* _Given passage_
_ _ _ _ _

Purple hibiscus reveals the deep fractures that undermine Nigeria's cohesion and destroy people's life and hopes. The deadly sway of ill-directed religious orthodoxies is one of them, but corruption, criminality, lack of opportunities and the muzzling of dissenting voices are also issues addressed in a gripping novel that denounces the many evils that contribute to the slow downfall of the country under the indifferent gaze of the gods. During an interview, Chimamanda Ngozi Adichie said: "I like to think that it is a book that you finish reading because you want to rather than because you ought to" [1]; hundreds of laudatory comments published on the Internet should have reassured the author: Purple hibiscus is indeed a very good read that one will want to read from start to finish.

_ _ _ _ _

* _Recorded data_

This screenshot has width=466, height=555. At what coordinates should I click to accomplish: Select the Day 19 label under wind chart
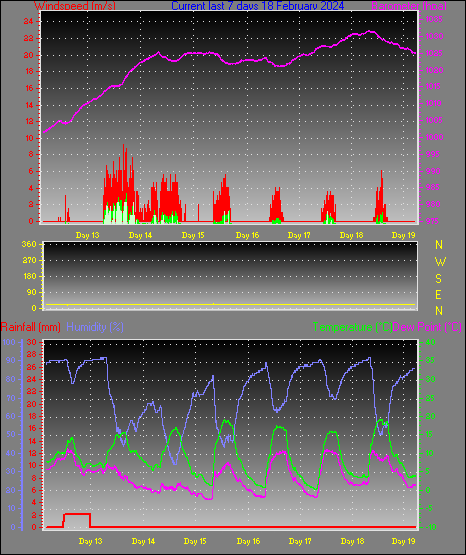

_ _ _ _ _

* _Set problem_
Output the Purple Hibiscus passage word for word from "Purple hibiscus reveals" to "start to finish.". The material stands apart from the Purple Hibiscus passage.

* _Result of the exercise_
Purple hibiscus reveals the deep fractures that undermine Nigeria's cohesion and destroy people's life and hopes. The deadly sway of ill-directed religious orthodoxies is one of them, but corruption, criminality, lack of opportunities and the muzzling of dissenting voices are also issues addressed in a gripping novel that denounces the many evils that contribute to the slow downfall of the country under the indifferent gaze of the gods. During an interview, Chimamanda Ngozi Adichie said: "I like to think that it is a book that you finish reading because you want to rather than because you ought to" [1]; hundreds of laudatory comments published on the Internet should have reassured the author: Purple hibiscus is indeed a very good read that one will want to read from start to finish.